2.5.1. Pre-processing

The main part of the data reported by Ethnologue is in the form of an Excel matrix of 11 500 lines in the following format: “ISO639,⁴¹ Language name, Country name, number of L1 speakers, number of L2 speakers”, along with a large number of related parameters not used for this method, which have been removed.

To obtain the format required by the model (a matrix with all the countries considered in columns and all the languages considered in rows), a series of steps was implemented with the support of different programs written in the form of VBA macros.⁴² One of the most complex steps involved merging all the data from the languages belonging to the same macro-language. This process involved 60 macro-languages comprising 434 different languages: for example, the Arabic macro-language contains 29 languages, such as Egyptian, Arabic, or Moroccan Arabic (see details in Annex 6 of Supplementary material).

After concluding this step, the next process involved reducing the full list of languages to retain only those languages that are handled by the model (number of L1 speakers higher than one million), carefully summing all the remaining numbers by country in a single line for the rest of languages.

It is important to understand that the adoption of Ethnologue data entails the acceptance of its rules of presentation, which are based on purely linguistic considerations:

- Grouping of macro-languages.⁴³

- List of countries and corresponding English denominations.

**Problem:**
Answer from the pre-processing text above:
(a) How many lines does the Ethnologue Excel matrix contain?
(b) In the merging step, how many macro-languages and how many different languages were involved?
(c) What number of L1 speakers must a language exceed to be handled by the model?

**Information supplied:**
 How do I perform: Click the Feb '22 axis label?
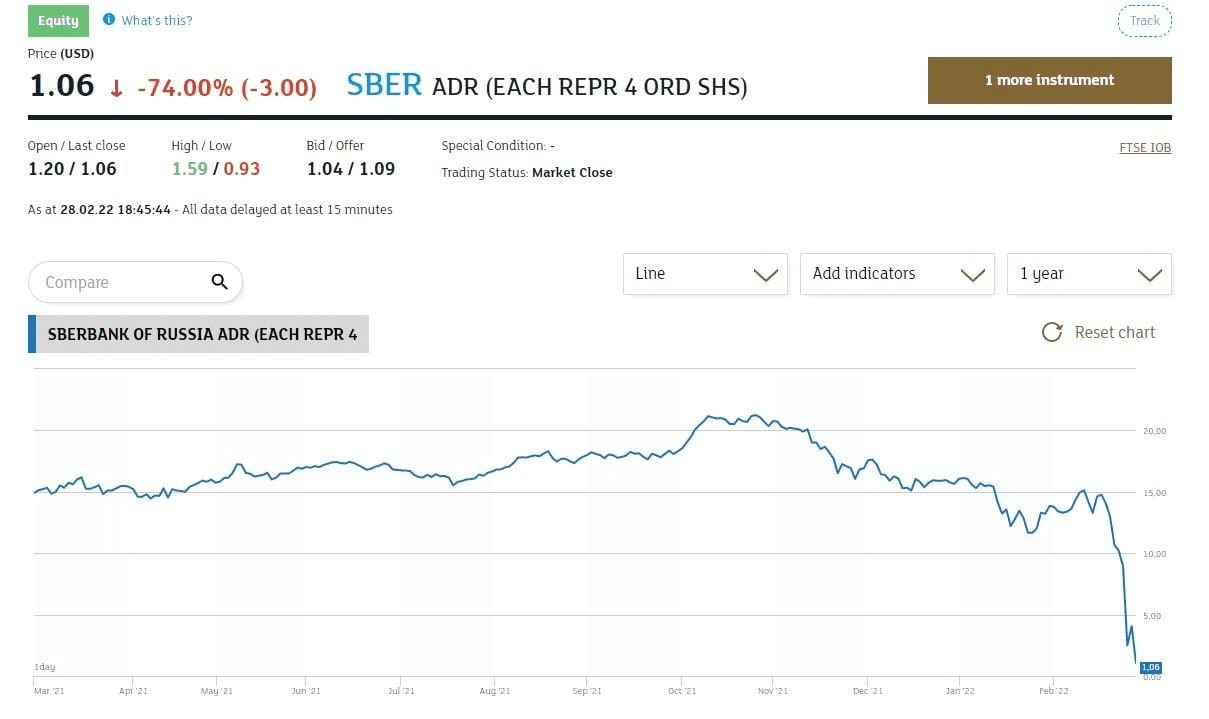1053,691
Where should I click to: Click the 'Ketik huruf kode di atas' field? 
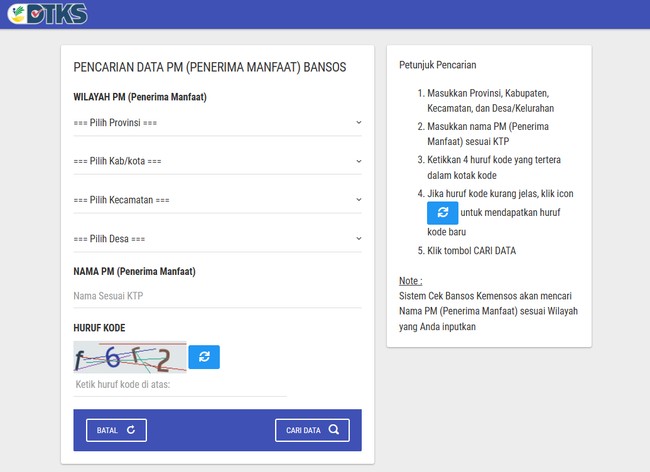[180, 384]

**Result:**
(a) 11 500 lines.
(b) 60 macro-languages comprising 434 different languages.
(c) One million L1 speakers.